IBM Buys Informix for $1 Billion
IBM will acquire database vendor Informix Software for $1 billion, giving IBM a strong lead in the database market.
August 13, 2001
In late April 2001, IBM announced that it would acquire database vendor Informix Software for $1 billion. This acquisition gives IBM a strong lead in the overall database market over Oracle, whose database server had been running neck-and-neck with IBM DB2 in market share. Before this acquisition, IBM's business depended largely on the receding mainframe market; Oracle holds a major share, 52 percent, of the more popular desktop-database market. With the Informix acquisition, IBM's share of the desktop-database market will rise from 13 percent to about 25 percent. The deal is IBM's second largest; in 1995, the company purchased Lotus Development for $3 billion.

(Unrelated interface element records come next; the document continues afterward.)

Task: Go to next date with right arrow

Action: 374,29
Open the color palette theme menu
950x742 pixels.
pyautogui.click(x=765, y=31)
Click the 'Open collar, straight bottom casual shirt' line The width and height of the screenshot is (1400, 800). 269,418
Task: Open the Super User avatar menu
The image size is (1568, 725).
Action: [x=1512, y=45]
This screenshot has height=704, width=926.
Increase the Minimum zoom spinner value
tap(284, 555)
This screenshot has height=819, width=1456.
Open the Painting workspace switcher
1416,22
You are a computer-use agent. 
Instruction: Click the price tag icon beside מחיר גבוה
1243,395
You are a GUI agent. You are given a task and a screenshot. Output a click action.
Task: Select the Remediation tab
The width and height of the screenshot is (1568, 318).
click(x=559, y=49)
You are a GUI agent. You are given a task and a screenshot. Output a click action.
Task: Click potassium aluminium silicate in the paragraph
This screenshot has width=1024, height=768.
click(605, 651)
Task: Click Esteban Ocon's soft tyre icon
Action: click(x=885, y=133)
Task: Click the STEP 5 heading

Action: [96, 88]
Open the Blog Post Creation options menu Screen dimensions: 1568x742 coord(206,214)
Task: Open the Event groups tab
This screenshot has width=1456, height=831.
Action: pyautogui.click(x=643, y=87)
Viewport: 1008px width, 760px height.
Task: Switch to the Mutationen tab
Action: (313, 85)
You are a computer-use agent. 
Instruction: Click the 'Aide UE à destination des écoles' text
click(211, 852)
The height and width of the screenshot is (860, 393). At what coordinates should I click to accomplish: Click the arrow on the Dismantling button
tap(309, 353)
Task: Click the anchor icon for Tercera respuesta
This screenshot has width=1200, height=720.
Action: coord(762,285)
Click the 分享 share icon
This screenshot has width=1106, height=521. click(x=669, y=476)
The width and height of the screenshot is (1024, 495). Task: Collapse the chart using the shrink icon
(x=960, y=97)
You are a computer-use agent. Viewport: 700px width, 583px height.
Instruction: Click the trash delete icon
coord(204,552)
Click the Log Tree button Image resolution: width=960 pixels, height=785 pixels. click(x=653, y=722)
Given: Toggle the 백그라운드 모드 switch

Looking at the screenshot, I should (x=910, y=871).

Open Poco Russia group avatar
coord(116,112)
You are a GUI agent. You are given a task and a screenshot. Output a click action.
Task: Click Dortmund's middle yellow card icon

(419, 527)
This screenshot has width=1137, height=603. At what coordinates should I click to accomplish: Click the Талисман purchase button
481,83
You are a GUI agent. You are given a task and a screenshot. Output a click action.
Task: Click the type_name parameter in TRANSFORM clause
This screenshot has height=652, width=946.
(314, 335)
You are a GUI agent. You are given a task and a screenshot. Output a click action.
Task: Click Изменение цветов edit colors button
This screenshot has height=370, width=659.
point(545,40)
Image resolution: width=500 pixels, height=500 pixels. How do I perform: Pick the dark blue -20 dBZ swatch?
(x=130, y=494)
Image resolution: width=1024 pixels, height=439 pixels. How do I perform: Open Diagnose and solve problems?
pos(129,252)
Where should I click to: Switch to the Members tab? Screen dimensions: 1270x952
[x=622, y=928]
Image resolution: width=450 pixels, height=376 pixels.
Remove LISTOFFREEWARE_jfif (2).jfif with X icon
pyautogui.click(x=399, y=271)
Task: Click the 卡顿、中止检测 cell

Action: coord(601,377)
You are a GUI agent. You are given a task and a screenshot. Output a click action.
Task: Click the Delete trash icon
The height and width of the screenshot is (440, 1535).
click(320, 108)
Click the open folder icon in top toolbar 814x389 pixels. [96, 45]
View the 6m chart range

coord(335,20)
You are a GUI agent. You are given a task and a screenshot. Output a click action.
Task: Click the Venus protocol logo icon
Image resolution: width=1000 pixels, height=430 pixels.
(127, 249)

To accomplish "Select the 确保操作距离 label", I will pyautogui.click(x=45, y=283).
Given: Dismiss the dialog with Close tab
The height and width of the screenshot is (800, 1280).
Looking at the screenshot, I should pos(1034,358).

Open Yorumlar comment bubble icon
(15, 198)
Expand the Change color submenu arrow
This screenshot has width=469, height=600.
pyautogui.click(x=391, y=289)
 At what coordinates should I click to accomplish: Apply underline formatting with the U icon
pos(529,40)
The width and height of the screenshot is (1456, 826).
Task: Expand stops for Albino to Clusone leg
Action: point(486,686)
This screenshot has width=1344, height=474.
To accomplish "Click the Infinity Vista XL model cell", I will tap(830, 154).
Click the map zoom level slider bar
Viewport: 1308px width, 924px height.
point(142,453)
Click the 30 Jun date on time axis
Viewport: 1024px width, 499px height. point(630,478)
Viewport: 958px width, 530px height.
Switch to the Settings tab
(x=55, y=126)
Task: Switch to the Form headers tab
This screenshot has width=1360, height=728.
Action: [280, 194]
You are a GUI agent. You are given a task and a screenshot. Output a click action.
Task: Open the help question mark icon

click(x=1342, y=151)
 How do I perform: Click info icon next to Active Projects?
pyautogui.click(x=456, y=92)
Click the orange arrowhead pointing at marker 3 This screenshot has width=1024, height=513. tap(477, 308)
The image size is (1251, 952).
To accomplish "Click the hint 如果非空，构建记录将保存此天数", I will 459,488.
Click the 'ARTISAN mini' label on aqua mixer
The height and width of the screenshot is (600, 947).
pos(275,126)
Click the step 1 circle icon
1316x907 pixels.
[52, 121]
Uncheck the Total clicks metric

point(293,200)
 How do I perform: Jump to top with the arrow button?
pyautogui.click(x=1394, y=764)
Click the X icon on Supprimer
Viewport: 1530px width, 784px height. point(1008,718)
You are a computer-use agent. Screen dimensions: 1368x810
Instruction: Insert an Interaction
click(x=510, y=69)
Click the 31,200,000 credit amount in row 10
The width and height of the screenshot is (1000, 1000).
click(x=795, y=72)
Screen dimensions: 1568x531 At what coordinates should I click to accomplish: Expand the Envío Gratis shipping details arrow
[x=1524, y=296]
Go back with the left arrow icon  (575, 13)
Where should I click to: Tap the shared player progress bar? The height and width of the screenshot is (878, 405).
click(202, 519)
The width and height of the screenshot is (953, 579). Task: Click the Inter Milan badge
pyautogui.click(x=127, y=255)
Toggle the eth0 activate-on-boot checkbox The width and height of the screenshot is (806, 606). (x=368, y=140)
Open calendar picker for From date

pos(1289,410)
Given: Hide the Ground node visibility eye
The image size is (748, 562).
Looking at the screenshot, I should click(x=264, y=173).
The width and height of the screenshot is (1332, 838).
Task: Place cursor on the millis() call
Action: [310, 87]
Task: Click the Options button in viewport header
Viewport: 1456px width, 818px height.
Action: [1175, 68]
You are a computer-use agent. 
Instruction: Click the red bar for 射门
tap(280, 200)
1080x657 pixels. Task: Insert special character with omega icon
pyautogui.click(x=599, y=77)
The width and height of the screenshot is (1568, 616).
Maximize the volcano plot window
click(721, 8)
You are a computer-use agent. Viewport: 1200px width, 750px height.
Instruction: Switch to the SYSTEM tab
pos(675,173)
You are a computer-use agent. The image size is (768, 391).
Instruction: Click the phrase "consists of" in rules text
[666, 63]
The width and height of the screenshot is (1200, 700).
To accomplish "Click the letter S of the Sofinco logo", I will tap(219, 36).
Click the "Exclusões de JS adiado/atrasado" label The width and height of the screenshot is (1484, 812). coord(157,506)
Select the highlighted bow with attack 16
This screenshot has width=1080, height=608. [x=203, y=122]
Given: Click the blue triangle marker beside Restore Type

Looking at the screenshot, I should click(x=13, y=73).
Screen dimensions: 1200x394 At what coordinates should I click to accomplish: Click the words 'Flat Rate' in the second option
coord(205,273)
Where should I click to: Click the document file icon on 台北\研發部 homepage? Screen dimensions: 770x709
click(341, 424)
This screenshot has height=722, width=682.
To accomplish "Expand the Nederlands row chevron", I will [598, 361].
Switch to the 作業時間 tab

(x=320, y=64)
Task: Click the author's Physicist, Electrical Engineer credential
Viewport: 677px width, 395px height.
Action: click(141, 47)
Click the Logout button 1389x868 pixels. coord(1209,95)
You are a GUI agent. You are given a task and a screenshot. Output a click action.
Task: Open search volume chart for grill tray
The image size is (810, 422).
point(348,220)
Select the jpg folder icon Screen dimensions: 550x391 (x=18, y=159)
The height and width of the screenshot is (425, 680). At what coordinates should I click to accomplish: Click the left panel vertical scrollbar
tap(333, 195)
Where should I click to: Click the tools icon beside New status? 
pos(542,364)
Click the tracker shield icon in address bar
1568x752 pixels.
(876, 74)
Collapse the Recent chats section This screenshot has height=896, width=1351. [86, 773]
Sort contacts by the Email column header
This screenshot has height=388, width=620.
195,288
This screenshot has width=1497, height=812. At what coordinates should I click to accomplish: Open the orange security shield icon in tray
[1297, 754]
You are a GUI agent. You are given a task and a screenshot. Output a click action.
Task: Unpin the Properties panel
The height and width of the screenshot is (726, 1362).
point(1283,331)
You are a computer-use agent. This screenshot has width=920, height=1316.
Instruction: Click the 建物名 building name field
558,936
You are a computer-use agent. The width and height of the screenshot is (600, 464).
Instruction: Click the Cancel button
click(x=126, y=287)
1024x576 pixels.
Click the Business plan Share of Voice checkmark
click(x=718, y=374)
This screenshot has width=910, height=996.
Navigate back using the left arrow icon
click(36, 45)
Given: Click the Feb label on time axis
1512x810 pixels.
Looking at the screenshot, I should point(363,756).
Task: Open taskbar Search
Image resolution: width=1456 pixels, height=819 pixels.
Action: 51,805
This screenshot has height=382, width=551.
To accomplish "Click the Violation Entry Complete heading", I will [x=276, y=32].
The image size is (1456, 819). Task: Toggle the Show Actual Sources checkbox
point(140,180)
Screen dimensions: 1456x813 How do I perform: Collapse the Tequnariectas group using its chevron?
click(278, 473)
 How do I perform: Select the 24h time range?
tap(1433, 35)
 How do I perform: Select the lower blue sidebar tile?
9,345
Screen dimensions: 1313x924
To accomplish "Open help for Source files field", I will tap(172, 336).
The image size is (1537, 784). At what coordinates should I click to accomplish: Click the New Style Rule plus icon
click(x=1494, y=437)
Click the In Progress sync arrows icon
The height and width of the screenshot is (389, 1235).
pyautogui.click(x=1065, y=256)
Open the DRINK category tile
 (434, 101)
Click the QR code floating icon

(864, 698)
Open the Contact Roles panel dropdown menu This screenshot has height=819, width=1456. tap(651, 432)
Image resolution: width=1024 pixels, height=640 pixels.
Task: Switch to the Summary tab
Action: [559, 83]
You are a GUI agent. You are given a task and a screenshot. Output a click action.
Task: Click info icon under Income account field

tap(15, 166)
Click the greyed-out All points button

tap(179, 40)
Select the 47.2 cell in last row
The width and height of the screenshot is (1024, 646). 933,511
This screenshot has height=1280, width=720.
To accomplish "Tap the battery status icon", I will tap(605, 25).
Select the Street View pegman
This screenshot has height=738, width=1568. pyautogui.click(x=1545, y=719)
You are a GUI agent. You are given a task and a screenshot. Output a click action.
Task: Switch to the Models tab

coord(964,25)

"This will be viewed by Oracle as a shot across their bow," said Steve Mills, the IBM senior vice president who heads the company's software division. "IBM competes extensively and aggressively against Oracle across the market worldwide today." IBM and Informix expect to close this deal in third quarter 2001. How many Informix customers will turn to DB2 as a result of the sale is unclear, but IBM says that it will continue to enhance and support Informix's UNIX and Windows NT offerings while integrating Informix products' best features into DB2. Informix has more than 100,000 customers, including Verizon Communications; Wal-Mart Stores; Sears, Roebuck, and Co.; and Sabre.